Algo similar pasa con otros temas, la fertilización in vitro, el alquiler de vientres, y tantas otras opciones que hoy ya no se dan en las películas ni en el mundo desarrollado, sino que son posibilidades que tienen a su alcance las personas reales, de carne y hueso, en este país y en la mayoría de los países del mundo.
Pero me gustaría aportar a este debate, algo que pienso. Y es que detrás de esos cambios el amor es siempre el mismo. Cambia la forma de relacionarse, cambian los consensos y los prejuicios se bajan, afortunadamente, porque vivimos los argentinos en una sociedad democrática, pluralista y con libertad. Pero el amor no cambia. Uno puede casarse o juntarse, vivir en casas separadas, tener uno o diez parejas a lo largo de una vida, enviudar y quedarse sólo el resto de la vida o volver a casarse, no separarse nunca, ser homosexual o heterosexual, pero en el fondo el amor es el mismo. Y cuando uno lo siente lo sabe internamente, sin dudar.
¿Si somos libres para vivir el amor? es una de las preguntas que nos hace APA. No existe el amor sin libertad, aquellos que no tienen amor no saben lo que es la libertad, para mí el amor es lo contrario del odio. Si uno odia está encerrado y no puede disfrutar de la libertad.

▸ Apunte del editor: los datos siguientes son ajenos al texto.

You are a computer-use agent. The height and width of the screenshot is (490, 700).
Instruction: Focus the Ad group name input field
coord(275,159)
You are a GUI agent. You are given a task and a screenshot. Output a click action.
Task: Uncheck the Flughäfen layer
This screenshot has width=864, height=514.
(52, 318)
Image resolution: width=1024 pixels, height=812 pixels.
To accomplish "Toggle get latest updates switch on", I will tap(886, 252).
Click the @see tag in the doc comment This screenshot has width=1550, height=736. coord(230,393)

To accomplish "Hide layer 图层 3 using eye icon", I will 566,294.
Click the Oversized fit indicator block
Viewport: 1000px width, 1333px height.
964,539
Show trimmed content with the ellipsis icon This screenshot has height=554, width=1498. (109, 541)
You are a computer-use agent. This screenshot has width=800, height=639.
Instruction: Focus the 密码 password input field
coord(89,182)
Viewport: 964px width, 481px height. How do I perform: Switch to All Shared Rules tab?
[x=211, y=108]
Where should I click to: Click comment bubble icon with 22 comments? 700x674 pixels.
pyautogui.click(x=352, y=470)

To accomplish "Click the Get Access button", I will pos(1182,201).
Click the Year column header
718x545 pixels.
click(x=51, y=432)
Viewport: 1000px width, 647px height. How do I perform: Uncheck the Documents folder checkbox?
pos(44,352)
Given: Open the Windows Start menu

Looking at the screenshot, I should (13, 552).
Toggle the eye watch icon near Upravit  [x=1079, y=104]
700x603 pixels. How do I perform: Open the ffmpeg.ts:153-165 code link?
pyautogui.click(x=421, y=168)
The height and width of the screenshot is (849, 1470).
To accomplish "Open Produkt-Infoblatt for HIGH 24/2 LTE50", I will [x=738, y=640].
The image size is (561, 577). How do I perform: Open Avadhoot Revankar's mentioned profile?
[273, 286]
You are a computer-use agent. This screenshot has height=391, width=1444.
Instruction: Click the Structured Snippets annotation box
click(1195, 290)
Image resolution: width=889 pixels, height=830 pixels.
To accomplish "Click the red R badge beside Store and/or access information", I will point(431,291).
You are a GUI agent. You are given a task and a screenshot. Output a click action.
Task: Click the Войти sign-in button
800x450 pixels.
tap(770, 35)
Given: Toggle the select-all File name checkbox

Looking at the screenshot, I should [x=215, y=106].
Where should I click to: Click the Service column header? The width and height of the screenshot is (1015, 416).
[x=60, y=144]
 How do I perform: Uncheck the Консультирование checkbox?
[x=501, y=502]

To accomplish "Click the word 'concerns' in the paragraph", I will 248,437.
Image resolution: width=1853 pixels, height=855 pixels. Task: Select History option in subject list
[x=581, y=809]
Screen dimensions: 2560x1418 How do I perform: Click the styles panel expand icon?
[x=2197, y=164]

Claro que siempre gozamos solamente de una libertad enmarcada en los valores y las reglas de la sociedad y el momento histórico en el que vivimos. Esa es la libertad posible. Y ser consciente de esos límites es aceptar las propias limitaciones, amar dejando espacio para la frustración, saber que amar no significa estar siempre felices y comiendo perdices, como nos decían en los cuentos de niños, sino que hay días buenos y otros no tanto, tristezas, miedos, idas y vueltas, enojos y pasiones. Todo eso forma un “combo” amoroso que nos sostiene cada día, nos invita a levantarnos por las mañanas con entusiasmo e irnos a descansar tranquilos por la noche.
Y de a poco me voy dando cuenta que este tema del amor es tan atractivo y motivador que, casi sin quererlo me salí del relato objetivo y periodístico, para abrir mi corazón y permitirles entrar en él y darse cuenta que soy una romántica perdida, que no concibe estar viva ni un minuto sin estar dando y recibiendo amor.